SELECTION:
- - - - - - -

Forestry in BC: time to pause and make a plan

Written By Fran Yanor
Published

Nine months ago, Eric Arnold reached his limit with a 150-kilometre roundtrip daily commute from his home in Prince George to his job in Bear Lake. 

“I was sick and tired of taking my life in my hands every time I got behind the wheel to go to work,” Arnold said. 

Over a two-month span, nine people on his shift had hit a moose, he said. Not only did the drive feel unsafe, he was racking up about $800 a month in fuel costs.

So Arnold quit his sawmill job to work on the fibre line at Canfor’s pulp and paper mill in Prince George. 

“I’m the guy that sees the first set of chips before it goes into the mill.”

He thought the move would be a step up financially. And it was. But not for long.

“They’re taking good paying jobs away from people that want to go to work and pay taxes. But they’re not going to bring in another industry that pays like this does. I know that for sure,” says Eric Arnold, who will soon lose his Job with Canfor.
[Photo Fran Yanor]

On Jan. 11, Canfor announced it will permanently close the pulp line of its Prince George mill at the end of the current fiscal year. Arnold is one of almost 300 people who will lose their jobs.

- - - - - - -

SUPPLIED RECORDS:
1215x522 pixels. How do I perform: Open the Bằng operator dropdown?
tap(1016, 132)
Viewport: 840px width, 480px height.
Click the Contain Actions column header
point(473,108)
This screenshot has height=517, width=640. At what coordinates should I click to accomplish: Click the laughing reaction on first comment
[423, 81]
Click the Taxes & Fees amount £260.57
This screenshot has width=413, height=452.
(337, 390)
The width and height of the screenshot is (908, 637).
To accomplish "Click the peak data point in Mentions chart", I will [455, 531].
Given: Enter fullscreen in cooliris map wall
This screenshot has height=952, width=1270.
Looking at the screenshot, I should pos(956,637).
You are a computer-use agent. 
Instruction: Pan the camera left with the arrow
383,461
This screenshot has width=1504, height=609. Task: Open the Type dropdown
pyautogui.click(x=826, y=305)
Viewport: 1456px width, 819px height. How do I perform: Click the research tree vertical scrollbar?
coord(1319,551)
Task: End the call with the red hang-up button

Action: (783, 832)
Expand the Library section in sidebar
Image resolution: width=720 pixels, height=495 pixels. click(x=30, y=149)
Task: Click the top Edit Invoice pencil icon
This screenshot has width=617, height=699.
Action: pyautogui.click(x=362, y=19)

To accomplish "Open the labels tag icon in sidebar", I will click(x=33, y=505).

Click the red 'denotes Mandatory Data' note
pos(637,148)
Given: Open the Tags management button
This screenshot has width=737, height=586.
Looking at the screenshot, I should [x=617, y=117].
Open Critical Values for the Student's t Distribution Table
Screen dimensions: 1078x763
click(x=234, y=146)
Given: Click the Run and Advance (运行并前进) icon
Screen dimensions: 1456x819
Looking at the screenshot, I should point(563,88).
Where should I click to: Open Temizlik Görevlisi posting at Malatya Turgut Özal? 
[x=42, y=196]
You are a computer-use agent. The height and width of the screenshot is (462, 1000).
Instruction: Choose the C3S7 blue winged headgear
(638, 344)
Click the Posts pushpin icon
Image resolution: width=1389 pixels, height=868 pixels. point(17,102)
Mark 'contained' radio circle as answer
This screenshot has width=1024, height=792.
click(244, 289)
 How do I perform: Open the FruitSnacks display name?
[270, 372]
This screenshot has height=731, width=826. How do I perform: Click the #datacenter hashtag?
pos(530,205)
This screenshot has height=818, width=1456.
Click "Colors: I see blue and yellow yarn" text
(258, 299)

- - - - - - -

PROBLEM: Transcribe the part of the forestry article starting at "Written By Fran" and ending at "not for long.".

ANSWER BELOW:
Written By Fran Yanor
Published

Nine months ago, Eric Arnold reached his limit with a 150-kilometre roundtrip daily commute from his home in Prince George to his job in Bear Lake. 

“I was sick and tired of taking my life in my hands every time I got behind the wheel to go to work,” Arnold said. 

Over a two-month span, nine people on his shift had hit a moose, he said. Not only did the drive feel unsafe, he was racking up about $800 a month in fuel costs.

So Arnold quit his sawmill job to work on the fibre line at Canfor’s pulp and paper mill in Prince George. 

“I’m the guy that sees the first set of chips before it goes into the mill.”

He thought the move would be a step up financially. And it was. But not for long.